▸ EXERCISE OBJECTIVE
The first line of the entries below, the line containing "Toggle the This Fund legend label", and every line between them should be repeated exactly, and nothing else.

▸ RECORDS TO USE
──────────

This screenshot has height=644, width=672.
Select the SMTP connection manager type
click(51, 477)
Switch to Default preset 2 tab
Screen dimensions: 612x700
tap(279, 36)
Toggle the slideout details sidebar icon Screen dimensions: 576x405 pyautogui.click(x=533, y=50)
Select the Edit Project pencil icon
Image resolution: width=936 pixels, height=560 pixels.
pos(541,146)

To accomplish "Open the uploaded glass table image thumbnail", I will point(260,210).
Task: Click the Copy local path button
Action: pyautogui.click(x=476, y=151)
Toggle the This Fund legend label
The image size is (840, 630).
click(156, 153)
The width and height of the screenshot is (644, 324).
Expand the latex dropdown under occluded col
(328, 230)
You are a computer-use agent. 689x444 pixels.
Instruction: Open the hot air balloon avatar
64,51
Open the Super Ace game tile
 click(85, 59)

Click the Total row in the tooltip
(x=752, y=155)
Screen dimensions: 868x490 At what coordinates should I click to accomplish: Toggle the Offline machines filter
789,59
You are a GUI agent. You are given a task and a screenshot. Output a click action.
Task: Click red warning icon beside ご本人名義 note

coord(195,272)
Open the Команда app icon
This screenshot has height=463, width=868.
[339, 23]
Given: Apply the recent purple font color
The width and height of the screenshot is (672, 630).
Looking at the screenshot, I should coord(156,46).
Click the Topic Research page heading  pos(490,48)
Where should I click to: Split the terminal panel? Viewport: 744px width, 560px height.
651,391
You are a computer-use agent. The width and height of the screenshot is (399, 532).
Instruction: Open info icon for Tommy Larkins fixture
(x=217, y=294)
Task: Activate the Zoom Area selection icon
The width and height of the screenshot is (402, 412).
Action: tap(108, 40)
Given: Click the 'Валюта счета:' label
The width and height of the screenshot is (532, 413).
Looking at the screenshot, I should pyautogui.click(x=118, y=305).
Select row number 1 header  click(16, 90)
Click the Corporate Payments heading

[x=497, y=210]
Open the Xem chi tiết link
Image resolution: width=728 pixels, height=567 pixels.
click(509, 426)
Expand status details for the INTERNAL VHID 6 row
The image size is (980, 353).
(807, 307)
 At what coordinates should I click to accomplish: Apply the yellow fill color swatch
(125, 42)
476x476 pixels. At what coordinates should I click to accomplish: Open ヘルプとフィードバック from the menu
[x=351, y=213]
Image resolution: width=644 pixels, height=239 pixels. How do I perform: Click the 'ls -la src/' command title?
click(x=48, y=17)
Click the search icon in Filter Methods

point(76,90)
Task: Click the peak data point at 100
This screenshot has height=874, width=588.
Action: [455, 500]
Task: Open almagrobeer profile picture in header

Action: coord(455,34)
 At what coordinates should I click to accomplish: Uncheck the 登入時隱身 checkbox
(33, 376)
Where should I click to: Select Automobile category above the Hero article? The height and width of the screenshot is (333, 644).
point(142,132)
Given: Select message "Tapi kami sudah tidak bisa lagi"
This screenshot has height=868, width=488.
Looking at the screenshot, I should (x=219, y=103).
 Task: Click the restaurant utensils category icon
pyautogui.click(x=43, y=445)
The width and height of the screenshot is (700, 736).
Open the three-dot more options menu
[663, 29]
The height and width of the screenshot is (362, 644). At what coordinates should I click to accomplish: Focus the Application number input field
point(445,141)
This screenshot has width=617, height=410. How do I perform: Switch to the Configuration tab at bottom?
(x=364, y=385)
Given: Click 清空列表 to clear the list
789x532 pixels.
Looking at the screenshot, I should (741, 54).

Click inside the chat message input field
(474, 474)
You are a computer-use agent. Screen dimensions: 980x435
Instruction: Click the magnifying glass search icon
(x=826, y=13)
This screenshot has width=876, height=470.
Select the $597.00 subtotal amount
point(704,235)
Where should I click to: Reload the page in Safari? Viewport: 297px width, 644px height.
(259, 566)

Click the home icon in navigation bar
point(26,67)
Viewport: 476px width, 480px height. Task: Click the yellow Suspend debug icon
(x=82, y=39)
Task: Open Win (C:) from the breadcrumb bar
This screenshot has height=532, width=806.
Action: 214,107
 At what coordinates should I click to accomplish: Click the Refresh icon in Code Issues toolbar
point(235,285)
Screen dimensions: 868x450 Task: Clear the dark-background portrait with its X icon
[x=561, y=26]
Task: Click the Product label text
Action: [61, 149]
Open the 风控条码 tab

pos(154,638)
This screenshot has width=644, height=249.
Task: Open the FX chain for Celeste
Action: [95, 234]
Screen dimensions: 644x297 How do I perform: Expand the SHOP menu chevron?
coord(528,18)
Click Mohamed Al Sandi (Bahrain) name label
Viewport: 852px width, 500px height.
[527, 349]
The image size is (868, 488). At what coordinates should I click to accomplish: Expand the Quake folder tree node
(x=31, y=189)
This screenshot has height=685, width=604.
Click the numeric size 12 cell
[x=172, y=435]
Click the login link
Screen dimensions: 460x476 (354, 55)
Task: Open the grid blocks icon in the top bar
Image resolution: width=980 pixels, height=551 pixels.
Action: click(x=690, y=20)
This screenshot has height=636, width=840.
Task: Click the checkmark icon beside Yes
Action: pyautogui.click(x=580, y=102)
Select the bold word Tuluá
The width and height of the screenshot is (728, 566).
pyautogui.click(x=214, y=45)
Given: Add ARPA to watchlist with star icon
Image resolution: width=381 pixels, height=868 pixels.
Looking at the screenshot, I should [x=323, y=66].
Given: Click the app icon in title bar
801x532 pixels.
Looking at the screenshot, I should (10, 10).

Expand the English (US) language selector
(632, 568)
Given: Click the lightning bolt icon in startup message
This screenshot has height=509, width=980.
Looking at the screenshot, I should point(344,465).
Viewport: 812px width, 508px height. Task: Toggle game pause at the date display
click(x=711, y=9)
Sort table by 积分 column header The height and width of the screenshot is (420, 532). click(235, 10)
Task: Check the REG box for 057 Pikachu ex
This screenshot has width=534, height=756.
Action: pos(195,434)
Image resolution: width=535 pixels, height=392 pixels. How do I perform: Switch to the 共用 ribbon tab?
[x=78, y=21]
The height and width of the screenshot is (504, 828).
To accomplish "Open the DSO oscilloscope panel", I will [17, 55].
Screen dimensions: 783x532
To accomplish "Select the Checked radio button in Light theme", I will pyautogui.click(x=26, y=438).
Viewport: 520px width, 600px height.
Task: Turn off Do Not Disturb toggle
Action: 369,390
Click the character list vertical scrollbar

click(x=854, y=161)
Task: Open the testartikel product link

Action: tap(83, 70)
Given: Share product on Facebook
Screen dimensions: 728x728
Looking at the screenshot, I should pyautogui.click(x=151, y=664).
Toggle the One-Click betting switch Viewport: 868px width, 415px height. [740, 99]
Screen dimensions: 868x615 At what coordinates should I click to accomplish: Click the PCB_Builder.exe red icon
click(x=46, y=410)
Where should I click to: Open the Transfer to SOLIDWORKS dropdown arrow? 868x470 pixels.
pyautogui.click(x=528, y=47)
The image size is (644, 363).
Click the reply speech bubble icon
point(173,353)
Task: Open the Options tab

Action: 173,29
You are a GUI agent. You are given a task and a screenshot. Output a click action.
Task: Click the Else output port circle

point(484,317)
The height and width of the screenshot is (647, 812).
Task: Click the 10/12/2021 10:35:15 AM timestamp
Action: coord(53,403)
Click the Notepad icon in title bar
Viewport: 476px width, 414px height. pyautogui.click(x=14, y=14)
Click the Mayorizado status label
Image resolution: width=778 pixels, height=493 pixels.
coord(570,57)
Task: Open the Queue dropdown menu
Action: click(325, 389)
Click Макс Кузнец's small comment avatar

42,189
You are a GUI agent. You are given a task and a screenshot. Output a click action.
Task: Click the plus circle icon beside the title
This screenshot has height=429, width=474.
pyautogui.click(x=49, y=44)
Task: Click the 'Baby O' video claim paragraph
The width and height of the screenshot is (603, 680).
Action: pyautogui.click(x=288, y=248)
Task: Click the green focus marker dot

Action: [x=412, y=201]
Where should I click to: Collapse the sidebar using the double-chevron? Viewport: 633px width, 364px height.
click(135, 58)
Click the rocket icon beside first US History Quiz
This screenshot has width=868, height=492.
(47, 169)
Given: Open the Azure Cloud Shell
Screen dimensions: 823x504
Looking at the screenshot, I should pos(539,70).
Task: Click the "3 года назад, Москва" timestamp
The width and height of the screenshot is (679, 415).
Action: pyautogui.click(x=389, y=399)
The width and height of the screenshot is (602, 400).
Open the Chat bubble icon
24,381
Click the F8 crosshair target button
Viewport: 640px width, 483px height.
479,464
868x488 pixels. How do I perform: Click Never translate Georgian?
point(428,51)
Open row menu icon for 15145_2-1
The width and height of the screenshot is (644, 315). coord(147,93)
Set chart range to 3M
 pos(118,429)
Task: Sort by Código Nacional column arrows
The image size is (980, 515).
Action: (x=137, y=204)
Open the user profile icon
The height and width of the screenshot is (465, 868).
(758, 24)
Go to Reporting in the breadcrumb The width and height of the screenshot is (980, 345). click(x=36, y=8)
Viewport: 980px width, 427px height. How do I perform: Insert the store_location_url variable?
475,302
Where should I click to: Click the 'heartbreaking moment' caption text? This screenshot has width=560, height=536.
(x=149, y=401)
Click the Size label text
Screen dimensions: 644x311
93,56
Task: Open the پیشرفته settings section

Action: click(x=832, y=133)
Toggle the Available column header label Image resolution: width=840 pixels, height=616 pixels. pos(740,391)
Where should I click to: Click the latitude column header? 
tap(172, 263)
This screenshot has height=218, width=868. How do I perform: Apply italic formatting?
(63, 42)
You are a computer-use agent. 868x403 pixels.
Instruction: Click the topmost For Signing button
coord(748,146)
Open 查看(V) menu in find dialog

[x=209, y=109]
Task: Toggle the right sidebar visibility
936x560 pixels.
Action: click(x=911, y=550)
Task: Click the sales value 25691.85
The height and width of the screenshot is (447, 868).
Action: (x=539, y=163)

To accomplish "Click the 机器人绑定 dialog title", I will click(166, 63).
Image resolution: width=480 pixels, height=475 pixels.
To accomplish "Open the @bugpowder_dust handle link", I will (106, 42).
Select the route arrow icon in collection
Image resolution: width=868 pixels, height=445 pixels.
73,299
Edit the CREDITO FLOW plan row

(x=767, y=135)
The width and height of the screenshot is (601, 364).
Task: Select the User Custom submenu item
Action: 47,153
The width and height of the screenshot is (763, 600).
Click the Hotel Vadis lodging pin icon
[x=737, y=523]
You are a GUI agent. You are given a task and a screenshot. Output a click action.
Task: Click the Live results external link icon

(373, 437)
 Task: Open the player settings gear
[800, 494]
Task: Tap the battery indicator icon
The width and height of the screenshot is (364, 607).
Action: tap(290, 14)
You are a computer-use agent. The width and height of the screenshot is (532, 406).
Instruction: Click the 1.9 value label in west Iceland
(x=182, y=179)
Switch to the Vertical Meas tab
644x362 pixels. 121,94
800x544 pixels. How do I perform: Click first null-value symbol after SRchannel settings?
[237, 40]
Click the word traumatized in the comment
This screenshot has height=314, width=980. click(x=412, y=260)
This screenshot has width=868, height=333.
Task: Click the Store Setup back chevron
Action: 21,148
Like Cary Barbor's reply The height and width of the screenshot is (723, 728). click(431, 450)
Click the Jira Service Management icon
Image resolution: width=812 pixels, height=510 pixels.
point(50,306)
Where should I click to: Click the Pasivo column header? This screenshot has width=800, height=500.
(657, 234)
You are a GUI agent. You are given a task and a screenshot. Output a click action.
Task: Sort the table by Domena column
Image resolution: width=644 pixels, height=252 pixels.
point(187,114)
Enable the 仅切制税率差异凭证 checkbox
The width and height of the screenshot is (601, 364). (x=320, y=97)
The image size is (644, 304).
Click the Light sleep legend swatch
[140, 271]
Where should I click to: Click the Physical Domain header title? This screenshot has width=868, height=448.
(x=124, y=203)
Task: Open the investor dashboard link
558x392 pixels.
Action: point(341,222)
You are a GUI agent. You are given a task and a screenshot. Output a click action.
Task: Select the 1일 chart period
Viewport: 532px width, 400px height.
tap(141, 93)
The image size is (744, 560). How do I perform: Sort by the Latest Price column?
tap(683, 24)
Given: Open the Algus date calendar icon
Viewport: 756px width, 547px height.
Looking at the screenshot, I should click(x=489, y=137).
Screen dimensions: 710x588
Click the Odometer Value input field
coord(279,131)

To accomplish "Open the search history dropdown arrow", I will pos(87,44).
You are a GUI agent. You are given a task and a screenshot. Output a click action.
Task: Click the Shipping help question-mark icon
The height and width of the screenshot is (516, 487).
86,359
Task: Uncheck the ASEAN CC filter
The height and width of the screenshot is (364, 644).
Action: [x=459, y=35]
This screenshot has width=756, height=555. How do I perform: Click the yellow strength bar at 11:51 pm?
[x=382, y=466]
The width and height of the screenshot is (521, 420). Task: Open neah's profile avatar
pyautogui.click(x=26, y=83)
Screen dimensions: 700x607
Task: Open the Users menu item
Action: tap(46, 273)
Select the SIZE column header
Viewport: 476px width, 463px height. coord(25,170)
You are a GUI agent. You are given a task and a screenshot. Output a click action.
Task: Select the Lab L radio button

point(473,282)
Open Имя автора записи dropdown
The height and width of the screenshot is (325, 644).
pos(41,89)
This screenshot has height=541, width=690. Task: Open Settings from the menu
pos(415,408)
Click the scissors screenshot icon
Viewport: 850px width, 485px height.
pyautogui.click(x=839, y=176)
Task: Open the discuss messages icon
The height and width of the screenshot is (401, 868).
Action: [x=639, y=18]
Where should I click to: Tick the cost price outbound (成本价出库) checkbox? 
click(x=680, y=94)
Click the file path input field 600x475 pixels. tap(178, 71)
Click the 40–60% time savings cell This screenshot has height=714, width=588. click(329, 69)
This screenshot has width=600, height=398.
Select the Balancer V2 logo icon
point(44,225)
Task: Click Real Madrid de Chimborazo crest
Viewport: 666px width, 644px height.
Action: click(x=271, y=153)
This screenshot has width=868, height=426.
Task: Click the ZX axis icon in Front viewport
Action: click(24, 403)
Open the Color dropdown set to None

──────────

▸ RESPONSE TO THE TASK
This screenshot has height=644, width=672.
Select the SMTP connection manager type
click(51, 477)
Switch to Default preset 2 tab
Screen dimensions: 612x700
tap(279, 36)
Toggle the slideout details sidebar icon Screen dimensions: 576x405 pyautogui.click(x=533, y=50)
Select the Edit Project pencil icon
Image resolution: width=936 pixels, height=560 pixels.
pos(541,146)

To accomplish "Open the uploaded glass table image thumbnail", I will point(260,210).
Task: Click the Copy local path button
Action: pyautogui.click(x=476, y=151)
Toggle the This Fund legend label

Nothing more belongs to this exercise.